··· Given records ···
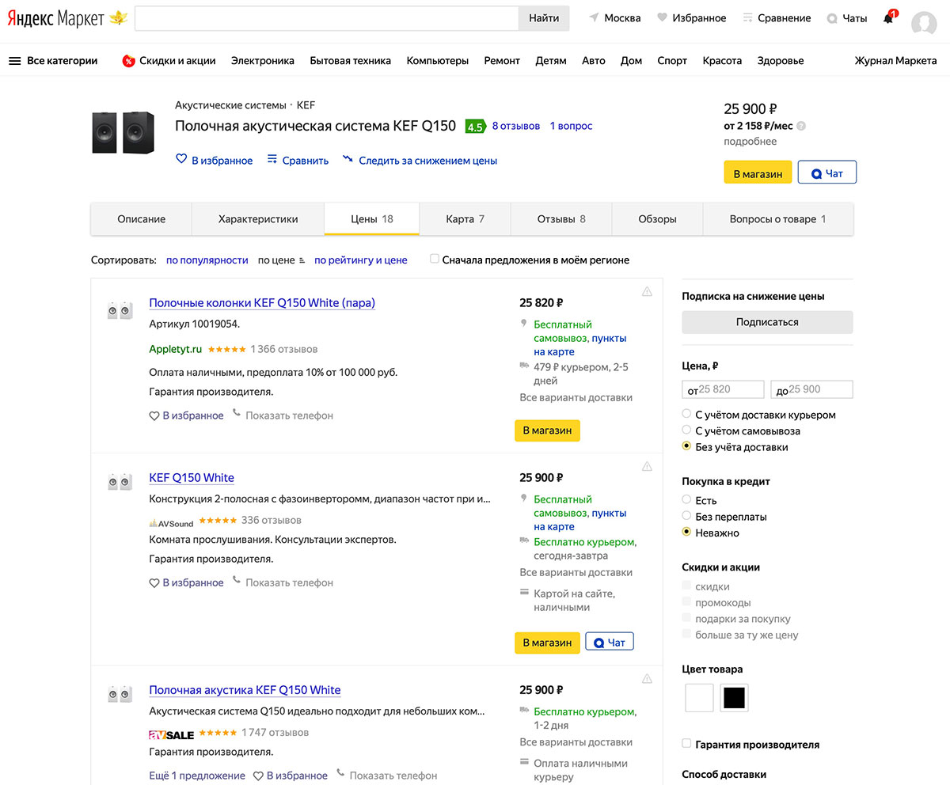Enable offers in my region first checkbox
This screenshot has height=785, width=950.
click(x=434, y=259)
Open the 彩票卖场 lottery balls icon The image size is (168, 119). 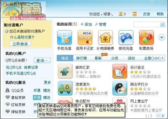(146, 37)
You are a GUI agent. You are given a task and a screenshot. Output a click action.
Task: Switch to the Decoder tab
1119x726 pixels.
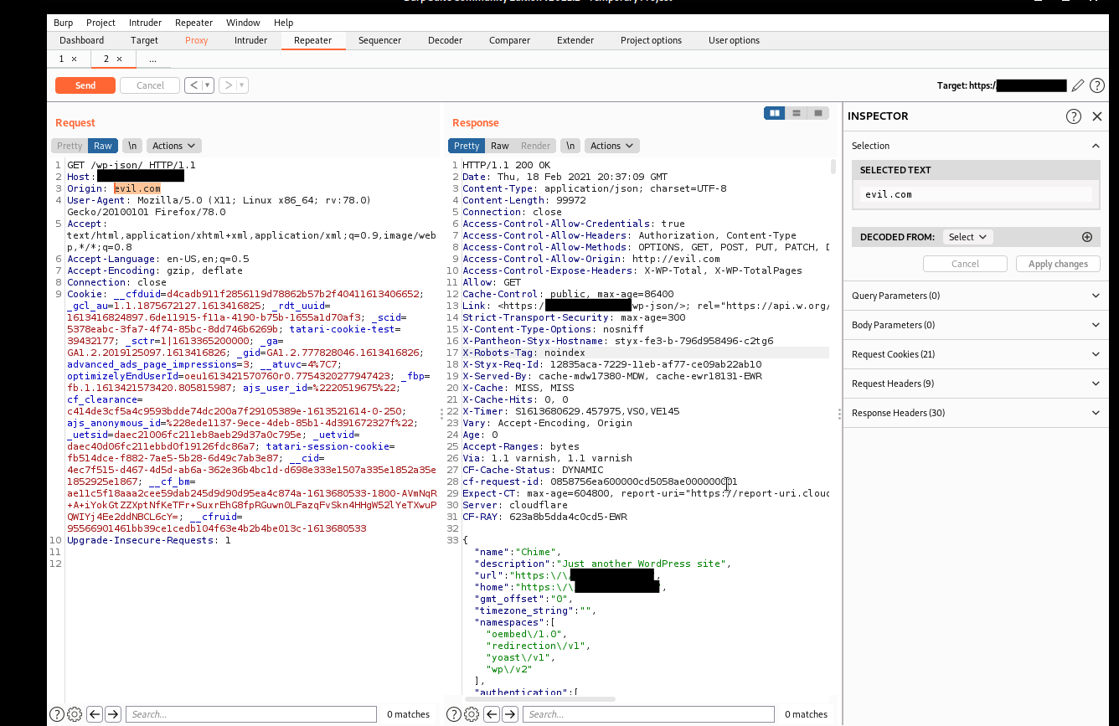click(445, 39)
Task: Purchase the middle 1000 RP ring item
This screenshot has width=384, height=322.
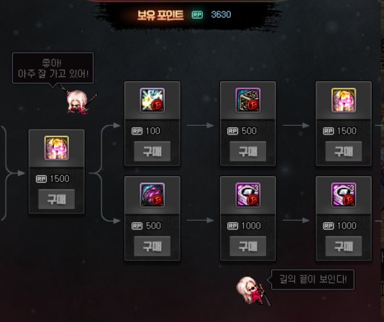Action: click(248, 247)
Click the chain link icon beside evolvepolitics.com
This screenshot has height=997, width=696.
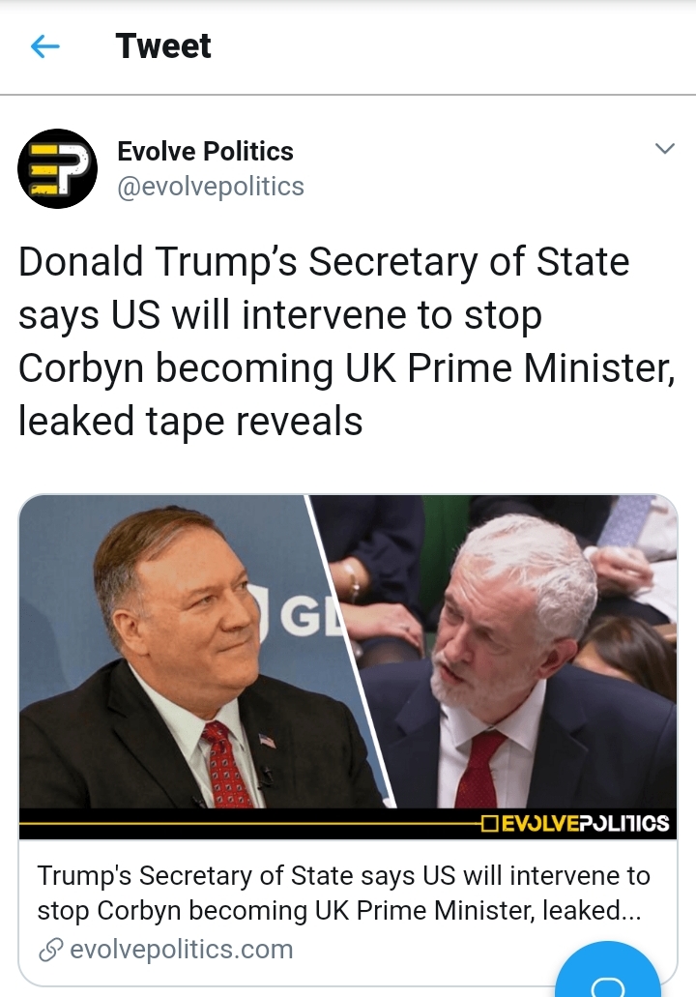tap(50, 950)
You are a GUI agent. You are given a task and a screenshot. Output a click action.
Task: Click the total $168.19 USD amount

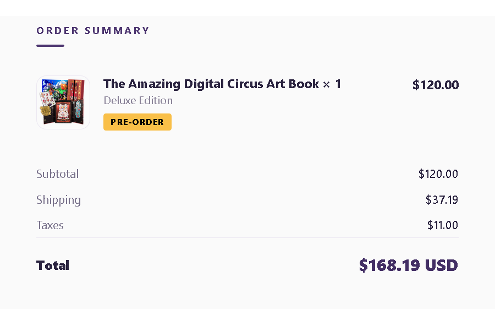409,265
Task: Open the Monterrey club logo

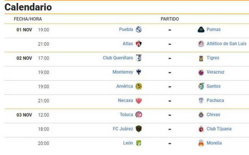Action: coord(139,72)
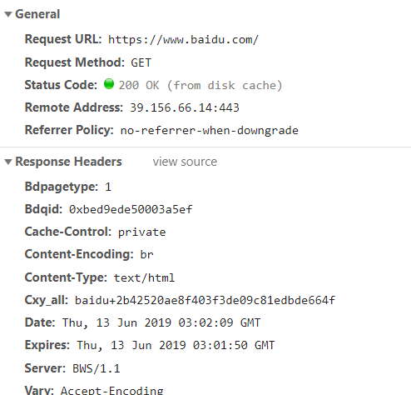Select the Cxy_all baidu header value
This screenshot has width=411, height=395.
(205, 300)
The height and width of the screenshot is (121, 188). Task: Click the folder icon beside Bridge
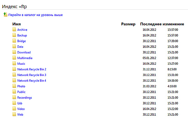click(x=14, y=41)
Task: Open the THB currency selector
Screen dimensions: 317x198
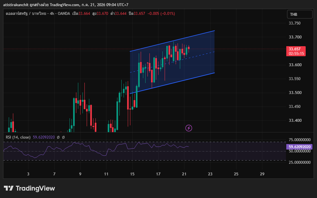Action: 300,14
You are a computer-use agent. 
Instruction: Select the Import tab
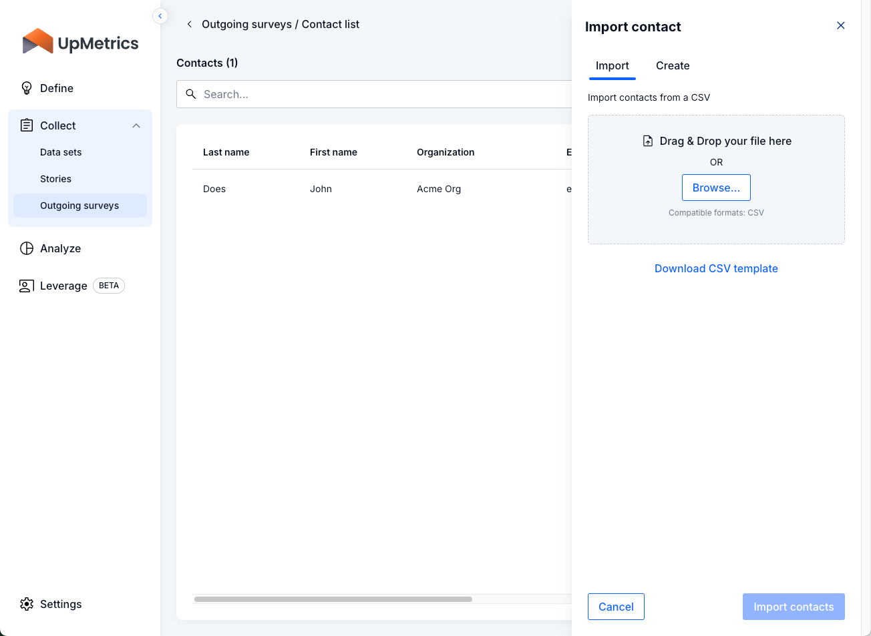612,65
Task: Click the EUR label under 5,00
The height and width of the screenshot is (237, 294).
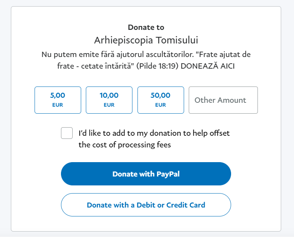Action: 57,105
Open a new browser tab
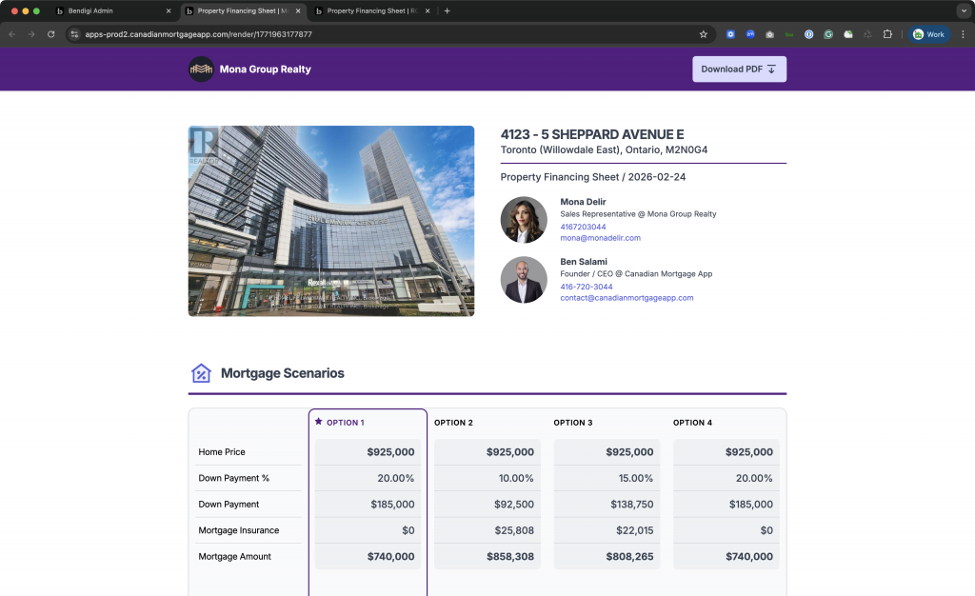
···
_Problem description_.
Pictures stay out; retype only the lines from the line containing "You are a computer-use agent." through the end of the listing, inclusive, exactly as they appear.

_Output for this exercise_.
You are a computer-use agent. 
Instruction: Select the Import tab
612,65
Task: Click the EUR label under 5,00
The height and width of the screenshot is (237, 294).
Action: 57,105
Open a new browser tab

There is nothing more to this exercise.